Monday, September 14, 2020

How Catholics Read the Bible, Part 1 - What is Revelation?




THEOLOGY / UNPACKING VATICAN II

God Reveals Himself: Dei Verbum, Chapter One

by Adam Rasmussen
June 24, 2020

As this millennium approached, John Paul II called upon the whole Church to do an examination of conscience regarding the extent to which it had received and implemented the Second Vatican Ecumenical Council (Tertio Millennio Adveniente 36). He said that the Council gave the Church a “truly huge wealth of content” and a “new, previously-unknown tone,” which together “constitute almost a message of a new age” (ibid. 20).[1] This statement presages one of Pope Francis’s oft-repeated sayings: “We are not living in an era of change, but a change of era.” Although a quarter-century has passed since John Paul II wrote this, I believe, as apparently does Francis, that the Catholic Church still has not fully implemented that epochal Synod. To pursue this noble goal within my own modest means, I am exploring major themes of some of the Council’s major documents in a series of posts.
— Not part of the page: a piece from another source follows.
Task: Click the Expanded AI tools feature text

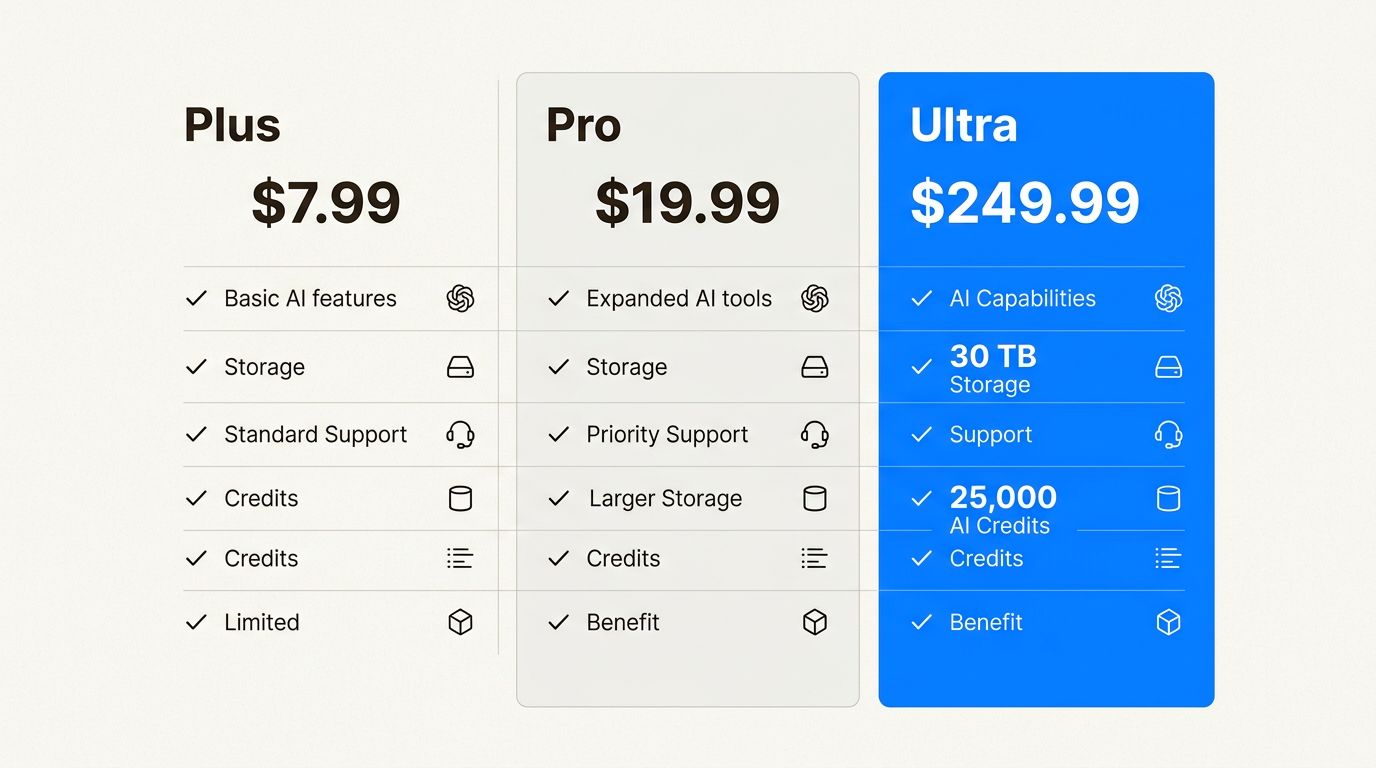Action: (x=679, y=298)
In this initial post, I explain how the first chapter of Dei Verbum radically shifted the Church’s predominant understanding of revelation away from one of propositional truth to one of God’s self-revelation.
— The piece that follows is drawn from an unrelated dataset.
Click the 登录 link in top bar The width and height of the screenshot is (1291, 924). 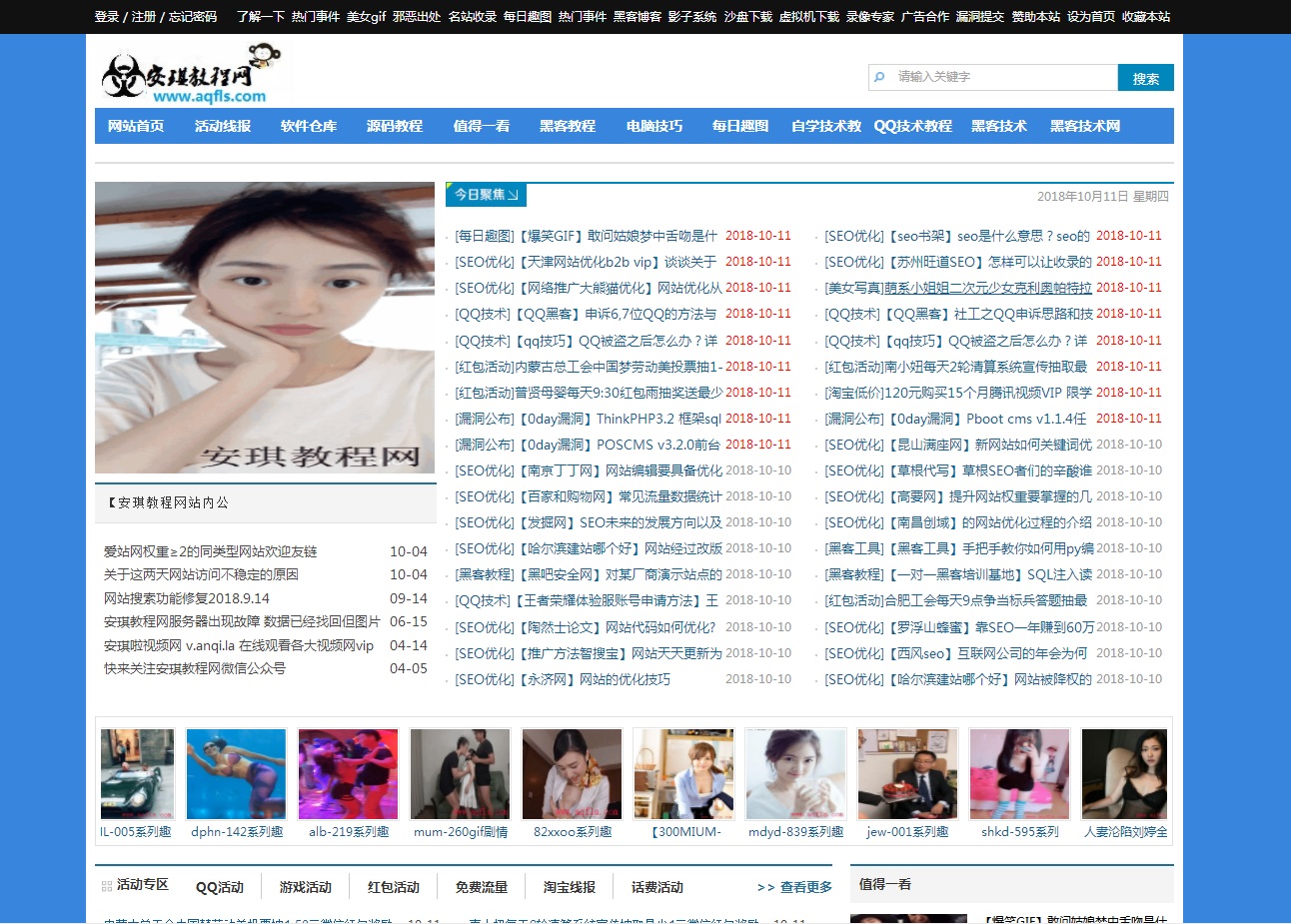(106, 17)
“Dei Verbum radically shifted the Church’s predominant understanding of revelation
away from one of propositional truth to one of God’s self-revelation.”


Dei Verbum is one of the four principal documents, called Constitutions, of Vatican II. Although now 55 years old, DV remains the magisterial touchstone for the authentic Catholic understanding of divine revelation to this day.
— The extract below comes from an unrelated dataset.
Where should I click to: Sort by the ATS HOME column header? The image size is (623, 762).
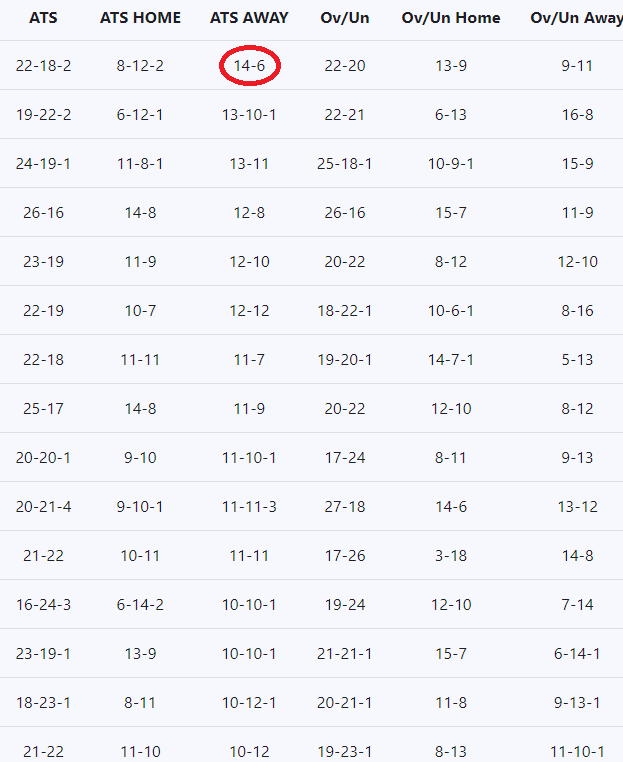point(140,18)
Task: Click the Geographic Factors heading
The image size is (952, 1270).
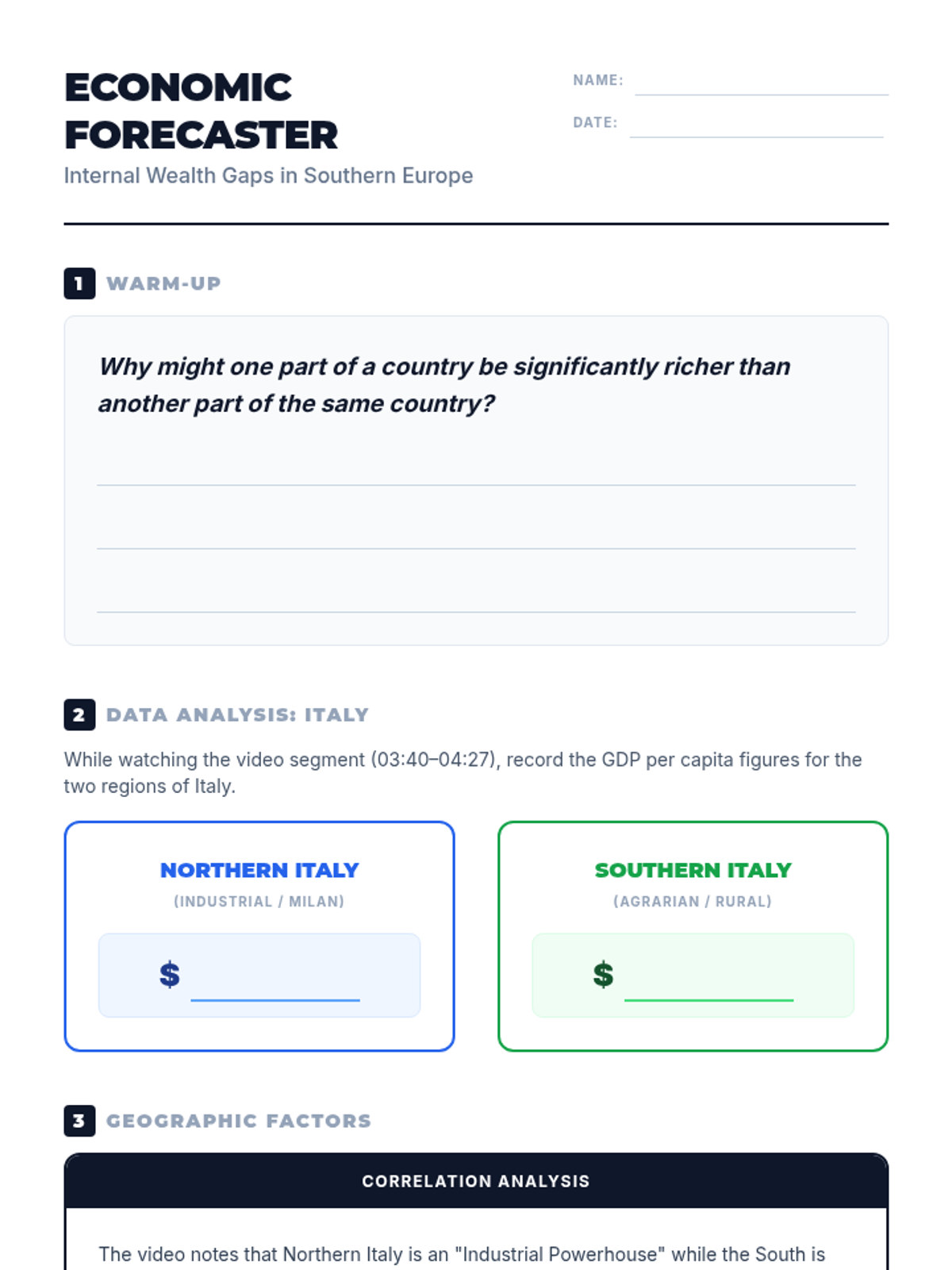Action: [x=239, y=1121]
Dei Verbum does not bury the lede: chapter 1 opens with the main point of that chapter: “It pleased God to reveal himself and make known the mystery (sacramentum) of his will” (DV 2). The object of God’s revelation is his own self and his will for the human race. The purpose of divine revelation is not merely to reveal information about the world or human history. It is to make God known and accessible to his children. For example, Gen 1:3-5 narrates the creation of the first day, when “God separated the light from the darkness” (v. 4). This is not a divine disclosure of the scientific facts of what happened during the first 86,400 seconds of the universe’s existence. Rather, by this passage God reveals something of himself: his power to create from nothing, and his ability to bring order from chaos, light from darkness, good from evil.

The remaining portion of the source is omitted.